◆ WORK REQUEST ◆
What lines below contain the word "icon"? Please pull each one out.

BEGIN INFORMATION SHOWN

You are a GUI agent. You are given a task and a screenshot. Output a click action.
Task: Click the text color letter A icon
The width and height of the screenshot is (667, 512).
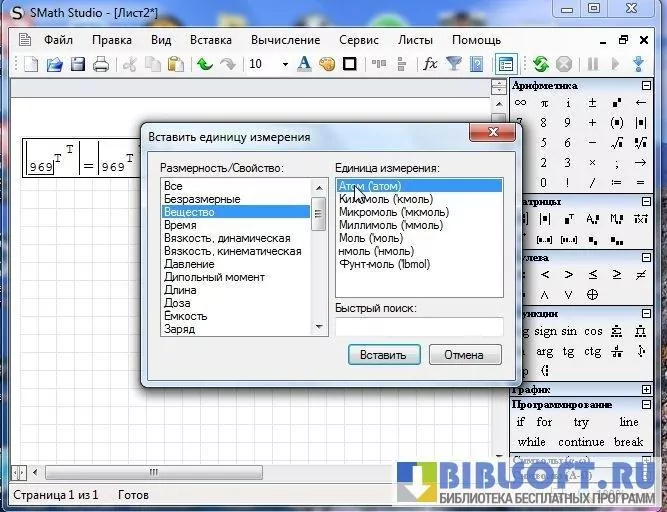[306, 64]
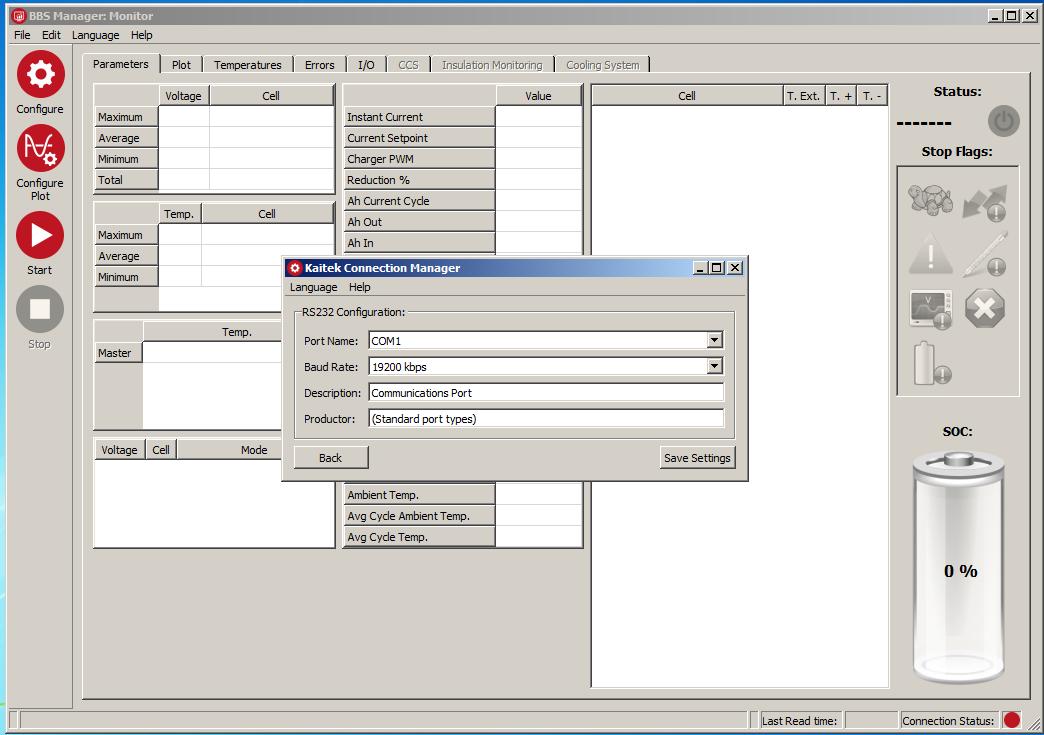Switch to the Temperatures tab

[x=247, y=64]
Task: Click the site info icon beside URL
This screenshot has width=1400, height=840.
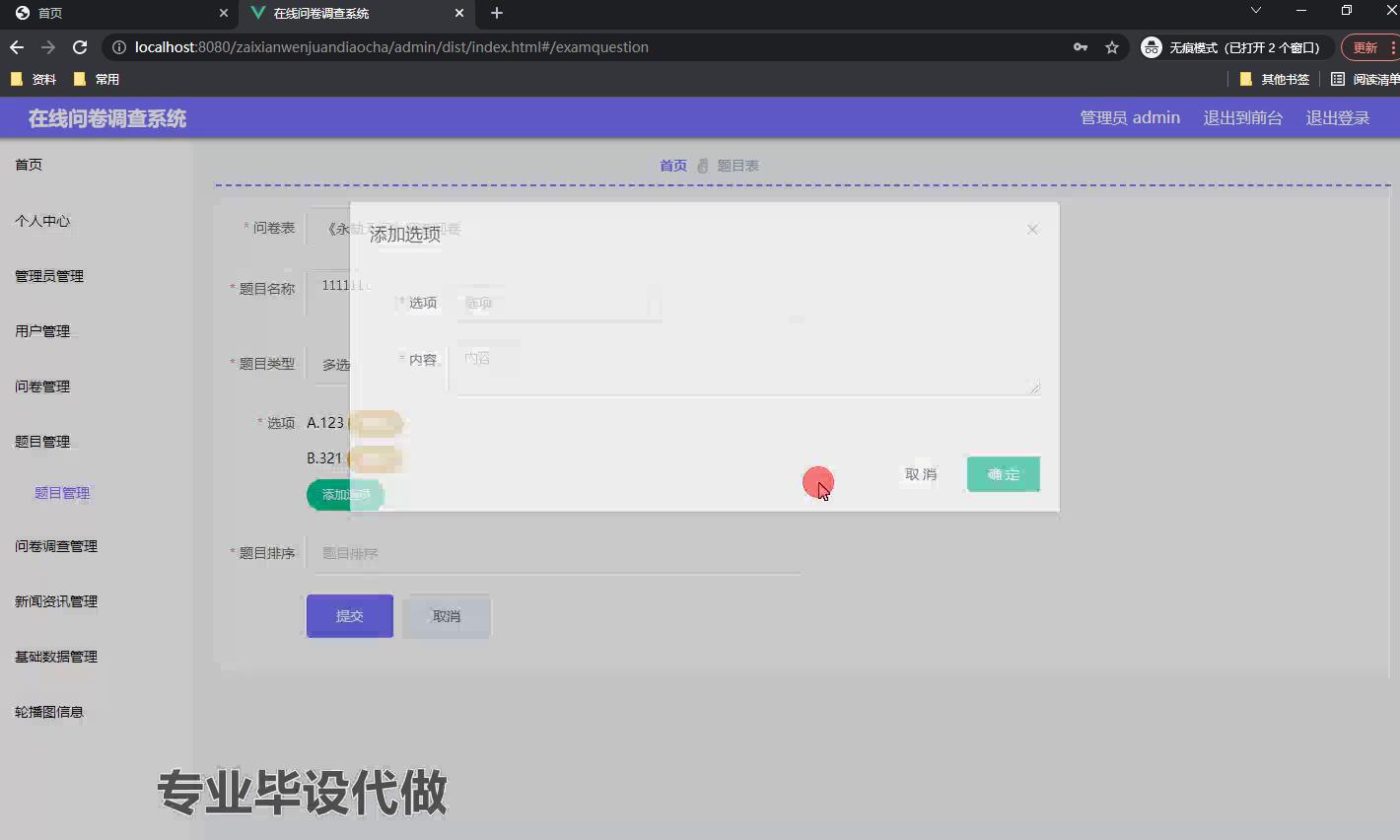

END INFORMATION SHOWN

◆ TASK SOLUTION ◆
Task: Click the text color letter A icon
Task: Click the site info icon beside URL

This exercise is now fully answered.